• Selected excerpt:
If the request is valid, the OAuth 2.0 authorisation server responds with a 200 and a normal OAuth 2.0 response from the token endpoint. This response contains the following parameters:

  • access_token= the access token issued by the OAuth 2.0 authorisation server which can be used to call our user-restricted endpoints

  • expires_in= the time after which the access token will expire, in seconds

  • issued_token_type= urn:ietf:params:oauth:token-type:access_token

  • token_type = Bearer

Error scenarios

If there are any issues with your call to our token endpoint, we return once of the following token exchange specific errors:

Error Scenario HTTP status Error code Error message
Grant type is missing 400 (Bad Request) invalid_request grant_type is missing
Grant type is invalid 400 (Bad Request) unsupported_grant_type grant_type is invalid
Grant type is invalid but is supported 400 (Bad Request) invalid_grant_type grant_type is invalid
Missing or invalid Subject Token Type 400 (Bad Request) invalid_request missing or invalid subject_token_type - must be ‘urn:ietf:params:oauth:token-type:id_token’
Missing exp claim 400 (Bad Request) invalid_request Missing exp claim in subject_token
Missing or invalid iss claim 400 (Bad Request) invalid_request Missing or non-matching iss/sub claims in subject_token
Missing aud claim 400 (Bad Request) invalid_request Missing aud claim in subject_token
Public key not set up 403 (Forbidden) public_key error You need to register a public key to use this authentication method - please contact support to configure
Public key misconfigured 403 (Forbidden) public_key error The JWKS endpoint, for your client_assertion can not be reached

Step 8: Store your access token for later use

Your access token lasts for 10 minutes and you can use it multiple times. If you'll be making more than one API call for this user, store your access token securely for later use.

• Saved data entries:
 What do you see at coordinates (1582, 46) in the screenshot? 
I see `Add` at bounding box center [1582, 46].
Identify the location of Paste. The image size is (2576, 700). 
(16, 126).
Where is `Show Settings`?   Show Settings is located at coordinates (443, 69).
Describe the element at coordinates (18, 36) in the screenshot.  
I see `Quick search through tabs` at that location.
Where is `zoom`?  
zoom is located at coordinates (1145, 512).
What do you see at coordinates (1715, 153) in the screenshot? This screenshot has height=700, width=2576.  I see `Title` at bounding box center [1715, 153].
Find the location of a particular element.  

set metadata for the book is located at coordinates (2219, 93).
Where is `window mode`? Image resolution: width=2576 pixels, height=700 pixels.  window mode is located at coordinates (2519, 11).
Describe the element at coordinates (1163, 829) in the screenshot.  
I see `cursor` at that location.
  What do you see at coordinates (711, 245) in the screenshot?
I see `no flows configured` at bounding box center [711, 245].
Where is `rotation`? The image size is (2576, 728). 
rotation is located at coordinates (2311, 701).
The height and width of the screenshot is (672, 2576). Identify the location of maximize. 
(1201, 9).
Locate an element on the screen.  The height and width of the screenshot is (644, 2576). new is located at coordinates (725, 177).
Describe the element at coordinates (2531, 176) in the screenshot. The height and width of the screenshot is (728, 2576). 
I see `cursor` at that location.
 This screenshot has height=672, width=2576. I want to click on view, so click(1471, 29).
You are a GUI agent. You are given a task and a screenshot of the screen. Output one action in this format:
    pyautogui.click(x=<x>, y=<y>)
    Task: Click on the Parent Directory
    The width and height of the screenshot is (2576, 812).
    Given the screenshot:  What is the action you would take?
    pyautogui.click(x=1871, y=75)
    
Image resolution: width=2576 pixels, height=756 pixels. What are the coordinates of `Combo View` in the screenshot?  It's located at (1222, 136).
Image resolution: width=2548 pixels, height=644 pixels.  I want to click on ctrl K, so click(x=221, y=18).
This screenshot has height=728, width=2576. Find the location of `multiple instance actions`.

• Exercise 1: According to the token exchange guide, why should you securely store your access token if you'll make more than one API call for the same user? Answer in one to three sentences.
• Exercise 2: Could you carry the token exchange guide forward, picking up right after its final sentence about storing the access token?
These rows are separate material and are not part of the token exchange guide.

• Output 1: The access token lasts for 10 minutes and can be used multiple times. A stored token can therefore be reused for that user's later API calls within that time.

• Output 2:
This reduces the load on our authorisation server and also reduces the chance of your application hitting its rate limit.

For details on what to do if your access token has expired, see refresh token below.


Phase 3: Interact with our user-restricted APIs

This section explains the detailed activities that you need to perform to call a user-restricted API. The activities involved are:

  • call a user-restricted API
  • refresh our access token
  • request a new access token from us

Step 9: Call a user-restricted API

To call our user-restricted APIs, you need to include the following header in your call:

  • Authorization = Bearer <your access token from step 7>

Here's an example, using a CURL command:

curl -X GET https://sandbox.api.service.nhs.uk/hello-world/hello/user\
-H "Authorization: Bearer [your access token from step 7]"\

Note: the URL in the above example is for our sandbox environment. For other environments, see Environments and testing above.

All being well, you receive an appropriate response from the API, for example:

HTTP Status: 200

{
  "message": "Hello User!"
}

Error scenarios

If there is an issue with your access token, we return one of the following error responses:

HTTP status Code Description
401 (Unauthorized) invalid_credentials Access token has expired
401 (Unauthorized) invalid_credentials Access token is invalid
401 (Unauthorized) invalid_credentials Access token is missing

For detailed error conditions, see the relevant API specification in our API catalogue.


Step 10: Refresh your access token

We currently do not support refresh tokens for the separate authentication and authorisation model due to limitations. However, this is a feature we intend to add in the future and we will update this section once completed.


Step 11: Request a new access token from us

Access tokens have a lifetime of 10 minutes, so when that expires the ID token has to be exchanged for a new access token, see step 7 above. 

The NHS login ID token is only valid for an hour from issue.